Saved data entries
-=-=-=-=-

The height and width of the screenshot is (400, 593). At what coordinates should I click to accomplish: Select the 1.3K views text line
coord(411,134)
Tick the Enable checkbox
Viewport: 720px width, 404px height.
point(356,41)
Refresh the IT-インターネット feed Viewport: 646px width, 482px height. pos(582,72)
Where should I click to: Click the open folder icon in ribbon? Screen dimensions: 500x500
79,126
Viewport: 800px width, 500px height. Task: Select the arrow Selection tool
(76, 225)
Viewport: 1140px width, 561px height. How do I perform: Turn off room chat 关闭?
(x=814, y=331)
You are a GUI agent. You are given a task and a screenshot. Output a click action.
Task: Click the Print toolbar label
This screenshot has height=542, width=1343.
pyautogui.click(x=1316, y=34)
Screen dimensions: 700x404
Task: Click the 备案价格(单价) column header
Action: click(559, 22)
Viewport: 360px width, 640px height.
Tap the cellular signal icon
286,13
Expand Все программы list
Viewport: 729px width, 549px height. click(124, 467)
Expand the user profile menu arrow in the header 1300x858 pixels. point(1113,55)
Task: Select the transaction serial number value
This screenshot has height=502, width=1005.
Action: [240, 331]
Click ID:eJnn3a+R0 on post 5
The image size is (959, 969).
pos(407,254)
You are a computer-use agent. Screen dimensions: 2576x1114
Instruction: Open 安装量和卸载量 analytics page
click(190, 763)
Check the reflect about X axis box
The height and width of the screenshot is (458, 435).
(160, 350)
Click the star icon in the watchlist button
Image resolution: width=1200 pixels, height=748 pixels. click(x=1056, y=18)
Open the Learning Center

-=-=-=-=-

## Assignment
Output the records above in full, with nothing altered.

## Output
The height and width of the screenshot is (400, 593). At what coordinates should I click to accomplish: Select the 1.3K views text line
coord(411,134)
Tick the Enable checkbox
Viewport: 720px width, 404px height.
point(356,41)
Refresh the IT-インターネット feed Viewport: 646px width, 482px height. pos(582,72)
Where should I click to: Click the open folder icon in ribbon? Screen dimensions: 500x500
79,126
Viewport: 800px width, 500px height. Task: Select the arrow Selection tool
(76, 225)
Viewport: 1140px width, 561px height. How do I perform: Turn off room chat 关闭?
(x=814, y=331)
You are a GUI agent. You are given a task and a screenshot. Output a click action.
Task: Click the Print toolbar label
This screenshot has height=542, width=1343.
pyautogui.click(x=1316, y=34)
Screen dimensions: 700x404
Task: Click the 备案价格(单价) column header
Action: click(559, 22)
Viewport: 360px width, 640px height.
Tap the cellular signal icon
286,13
Expand Все программы list
Viewport: 729px width, 549px height. click(124, 467)
Expand the user profile menu arrow in the header 1300x858 pixels. point(1113,55)
Task: Select the transaction serial number value
This screenshot has height=502, width=1005.
Action: [240, 331]
Click ID:eJnn3a+R0 on post 5
The image size is (959, 969).
pos(407,254)
You are a computer-use agent. Screen dimensions: 2576x1114
Instruction: Open 安装量和卸载量 analytics page
click(190, 763)
Check the reflect about X axis box
The height and width of the screenshot is (458, 435).
(160, 350)
Click the star icon in the watchlist button
Image resolution: width=1200 pixels, height=748 pixels. click(x=1056, y=18)
Open the Learning Center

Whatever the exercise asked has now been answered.